それでも君と、はじめての恋を
「ちょっと待った! それ、まさか駅ビルでやってるくじ引きぃ!?」
「なんだ池田。そうだけど文句あんのか」
冷え切った空気が凍って亀裂まで入った気がしたのは、3組全員が理解したから。
「ふっざけんな安部ぇぇええ!!!」
「テレビとかゲームは!? くじ引き券って……はあ!?」
「詐欺だ! 要らねえそんなの! 商品券よこせぇえええ!」
先程までの歓喜はどこへやら。
打って変わって安部ちゃんへの不満を口にする3組の生徒に、今度は安部ちゃんが猛反発を開始する。
「ハズレくじないんだから有難く思え! つうか全員分のテレビもゲームも用意できるわけねえだろ常識で考えろバカめ! 欲しけりゃ自分で当ててこいやぁっ!」
「ふざけんな――! ハズレなしのくじ引きなんて大半ポケットティッシュしか当たらねえんだよ! 学食タダ券のがマシだっつーの!!」
言い争う安部ちゃんと3組の生徒を唖然と眺める他の生徒や、止めに入る教師たちで宴会場は急に慌ただしくなる。
……え。何? 結局、あたしが欲しい商品券は貰えないってこと? 自分で当ててこいって…………マジで?
「は~あ……さっすが安部ちゃんって感じぃ~」
「まあウチら学食使わないし、いいんじゃない。別に」
純と葵の言葉に少なからず同意の気持ちを抱いていると、モモがあたしの顔を覗いた。
呆然としていたからショックを受けてるのかと思ったのか、モモの少し心配そうな顔になんでか笑いが込み上げてくる。
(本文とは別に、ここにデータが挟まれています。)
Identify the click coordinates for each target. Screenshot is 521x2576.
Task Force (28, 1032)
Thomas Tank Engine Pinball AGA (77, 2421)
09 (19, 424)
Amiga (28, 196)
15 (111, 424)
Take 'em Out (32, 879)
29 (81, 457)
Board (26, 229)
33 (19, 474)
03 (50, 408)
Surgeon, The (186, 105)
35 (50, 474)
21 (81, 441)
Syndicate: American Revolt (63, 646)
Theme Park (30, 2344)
「ははっ! く、くじ引き券だって……っ! 喜び損だったね!」
あとから後から込み上げてくる笑いにお腹を押さえてモモに体の右半分を寄り掛からせると、つられるように純と葵も笑っていた。
もう、本当にやってくれる。あんなに必死こいて走ったっていうのに、安部ちゃん最悪すぎる。
でも、こんな結果も悪くない。
あたしも純も葵も笑ってるし、モモだって可笑しそうにしてくれてるから。やっぱり安部ちゃんには感謝しようかな、なんて。
こうして林間学校最後の夜は、予想外の形で幕を開けることになった。